Tarica à M. Camfield, le 29 juillet 1998). La réalité est que pendant
au moins vingt ans, comme en fait foi son abondante correspondance avec
Mme Borràs et M. Camfield, M. Tarica n’a pas défendu d’autre thèse
que celle d’œuvres effectivement réalisées à la fin des années
vingt — jusqu’à ce que les analyses de Vérone, rendues disponibles
le 11 janvier 1999, lui aient prouvé que la chose était impossible.
C’est
donc tout récemment que M. Tarica a totalement réorienté sa thèse pour
la faire concorder avec des données nouvelles qu’il ne pouvait plus
ignorer.
ENVOI
à la fin de l’envoi, je touche (Edmond Rostand)
Le
Comité Picabia n’est pas tout. Il n’existe pas depuis très
longtemps, et il est loin de rassembler l’ensemble de la communauté de
chercheurs intéressés par le cas de Picabia. Une liste exhaustive de
toutes les personnalités ayant pris parti— y compris publiquement ou
dans un contexte judiciaire — contre les œuvres de la série JMT, ne
devrait pas seulement compter les noms de ses membres, mais aussi ceux de
MM. Marc Dachy, Marcel Fleiss, Robert Lebel, Jean-Jacques Lebel, Yves
Poupard-Lieussou, Michel Sanouillet, Arturo Schwarz, Patrick Waldberg, c’est-à-dire
de très nombreux spécialistes de dada et de Picabia. Une autre
génération est du reste en train de naître : et que l’on sache, ni
MMmes Carole Boulès et Sara Cochran, par exemple, se sont jamais
prononcées en faveur de ces œuvres — en dépit des pressions
insistantes qu’elles ont subies, comme nous tous, de la part de M.

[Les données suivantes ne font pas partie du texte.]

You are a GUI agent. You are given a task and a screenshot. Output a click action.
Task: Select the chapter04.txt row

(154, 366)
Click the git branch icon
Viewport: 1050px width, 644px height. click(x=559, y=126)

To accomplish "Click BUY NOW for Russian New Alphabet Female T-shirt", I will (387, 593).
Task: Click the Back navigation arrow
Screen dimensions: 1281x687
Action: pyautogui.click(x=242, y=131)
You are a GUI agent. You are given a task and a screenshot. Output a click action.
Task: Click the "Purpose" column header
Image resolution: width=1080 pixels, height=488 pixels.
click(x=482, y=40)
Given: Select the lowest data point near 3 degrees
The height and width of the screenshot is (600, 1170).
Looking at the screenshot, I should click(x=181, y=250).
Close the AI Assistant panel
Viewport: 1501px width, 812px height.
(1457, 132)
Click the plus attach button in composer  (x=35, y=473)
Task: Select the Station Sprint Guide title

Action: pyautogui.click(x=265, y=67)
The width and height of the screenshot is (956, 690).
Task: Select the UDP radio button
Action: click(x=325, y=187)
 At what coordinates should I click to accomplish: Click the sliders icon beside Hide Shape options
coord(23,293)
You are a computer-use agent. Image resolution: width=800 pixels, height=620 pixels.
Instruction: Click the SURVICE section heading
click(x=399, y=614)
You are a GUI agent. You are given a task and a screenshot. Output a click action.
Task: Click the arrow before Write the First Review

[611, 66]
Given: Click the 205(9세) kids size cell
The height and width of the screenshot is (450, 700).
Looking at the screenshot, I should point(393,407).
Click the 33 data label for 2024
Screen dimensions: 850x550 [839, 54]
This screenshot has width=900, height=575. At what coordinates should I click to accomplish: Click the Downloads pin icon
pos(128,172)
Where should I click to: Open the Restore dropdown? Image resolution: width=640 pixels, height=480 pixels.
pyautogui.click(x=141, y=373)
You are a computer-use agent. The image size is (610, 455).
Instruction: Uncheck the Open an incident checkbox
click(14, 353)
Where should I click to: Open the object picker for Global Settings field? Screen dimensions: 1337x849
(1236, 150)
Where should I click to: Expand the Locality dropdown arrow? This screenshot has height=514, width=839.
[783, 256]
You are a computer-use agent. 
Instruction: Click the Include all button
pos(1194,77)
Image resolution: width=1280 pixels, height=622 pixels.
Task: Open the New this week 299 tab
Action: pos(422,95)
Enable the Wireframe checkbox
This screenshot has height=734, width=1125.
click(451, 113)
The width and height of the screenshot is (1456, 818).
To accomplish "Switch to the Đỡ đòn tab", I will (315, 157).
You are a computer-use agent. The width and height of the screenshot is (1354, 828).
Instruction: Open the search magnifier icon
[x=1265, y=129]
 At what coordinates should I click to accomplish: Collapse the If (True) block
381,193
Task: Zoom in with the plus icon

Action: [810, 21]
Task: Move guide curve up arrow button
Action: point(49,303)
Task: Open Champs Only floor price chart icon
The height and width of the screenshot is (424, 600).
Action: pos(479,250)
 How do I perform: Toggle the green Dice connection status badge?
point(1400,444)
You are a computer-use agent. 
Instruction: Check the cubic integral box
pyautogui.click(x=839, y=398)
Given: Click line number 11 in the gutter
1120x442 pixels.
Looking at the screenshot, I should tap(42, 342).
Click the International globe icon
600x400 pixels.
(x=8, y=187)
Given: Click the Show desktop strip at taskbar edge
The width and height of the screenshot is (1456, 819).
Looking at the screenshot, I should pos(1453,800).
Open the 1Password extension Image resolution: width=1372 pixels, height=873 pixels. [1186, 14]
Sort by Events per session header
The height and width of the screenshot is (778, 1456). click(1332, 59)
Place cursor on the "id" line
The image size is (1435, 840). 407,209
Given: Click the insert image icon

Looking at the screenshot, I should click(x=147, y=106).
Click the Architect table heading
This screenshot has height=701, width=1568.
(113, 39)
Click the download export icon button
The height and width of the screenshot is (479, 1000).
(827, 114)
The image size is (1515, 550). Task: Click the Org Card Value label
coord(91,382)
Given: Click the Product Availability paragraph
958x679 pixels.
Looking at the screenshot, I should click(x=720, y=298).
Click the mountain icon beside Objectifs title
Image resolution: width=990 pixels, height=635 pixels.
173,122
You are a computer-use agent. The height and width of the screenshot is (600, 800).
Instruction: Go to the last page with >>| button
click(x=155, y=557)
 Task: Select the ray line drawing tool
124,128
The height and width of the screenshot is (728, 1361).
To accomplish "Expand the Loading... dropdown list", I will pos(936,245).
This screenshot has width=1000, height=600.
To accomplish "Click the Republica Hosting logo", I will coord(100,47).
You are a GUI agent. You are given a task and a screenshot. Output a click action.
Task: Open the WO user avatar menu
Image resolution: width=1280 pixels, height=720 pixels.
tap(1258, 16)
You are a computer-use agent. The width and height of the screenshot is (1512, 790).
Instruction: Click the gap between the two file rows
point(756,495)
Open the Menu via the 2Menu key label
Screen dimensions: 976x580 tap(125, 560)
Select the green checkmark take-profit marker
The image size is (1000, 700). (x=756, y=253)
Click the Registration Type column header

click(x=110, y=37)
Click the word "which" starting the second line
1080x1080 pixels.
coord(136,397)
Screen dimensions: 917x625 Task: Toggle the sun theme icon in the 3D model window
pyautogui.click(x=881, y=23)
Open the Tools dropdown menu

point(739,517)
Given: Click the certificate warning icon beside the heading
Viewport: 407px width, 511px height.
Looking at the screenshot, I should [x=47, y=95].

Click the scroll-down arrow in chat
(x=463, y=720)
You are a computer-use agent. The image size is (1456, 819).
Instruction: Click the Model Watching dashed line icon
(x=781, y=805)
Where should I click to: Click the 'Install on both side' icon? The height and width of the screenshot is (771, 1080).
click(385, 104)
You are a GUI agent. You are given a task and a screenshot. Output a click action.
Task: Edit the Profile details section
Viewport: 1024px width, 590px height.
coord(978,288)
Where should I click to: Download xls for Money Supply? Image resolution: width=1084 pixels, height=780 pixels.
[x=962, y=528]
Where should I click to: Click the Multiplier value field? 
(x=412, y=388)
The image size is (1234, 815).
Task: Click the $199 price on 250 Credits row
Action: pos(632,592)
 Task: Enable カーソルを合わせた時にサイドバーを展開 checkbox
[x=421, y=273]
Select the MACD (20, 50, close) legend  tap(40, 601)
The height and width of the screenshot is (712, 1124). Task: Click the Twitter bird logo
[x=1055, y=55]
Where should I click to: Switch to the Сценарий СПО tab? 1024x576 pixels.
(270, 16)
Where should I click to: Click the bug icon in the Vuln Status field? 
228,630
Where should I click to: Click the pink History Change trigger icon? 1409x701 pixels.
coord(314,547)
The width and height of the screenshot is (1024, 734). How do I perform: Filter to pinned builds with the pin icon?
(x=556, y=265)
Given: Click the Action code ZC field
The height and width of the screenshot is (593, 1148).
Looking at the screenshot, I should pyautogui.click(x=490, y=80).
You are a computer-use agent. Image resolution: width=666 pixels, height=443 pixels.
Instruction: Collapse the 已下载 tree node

Tarica. Nous remarquons également qu’aucune institution muséale
sérieuse a jamais pris fait et parti pour ces œuvres, et notamment pas
le Musée d’Art moderne de la Ville de Paris qui, pour l’exposition
rétrospective qu’il s’apprête à ouvrir, a préféré s’en
remettre à l’expertise du Comité Picabia plutôt qu’à celle de M.
Tarica. La seule exception récente est justement celle d’un lieu mineur
à Vérone, qui a accepté Portrait de femme II pour une exposition
fourre-tout et sans accompagnement scientifique, dont le catalogue ne
restera pas dans les annales de la recherche sur le dadaïsme.
Mais
l’affaire qu’elle a sucité aura au moins eu le mérite de contraindre
M. Tarica à réviser sa stratégie de défense de ses œuvres en l’obligeant
à monter de toutes pièces une thèse du “ remake ” qui fragilise sa
position plus qu’elle ne la conforte.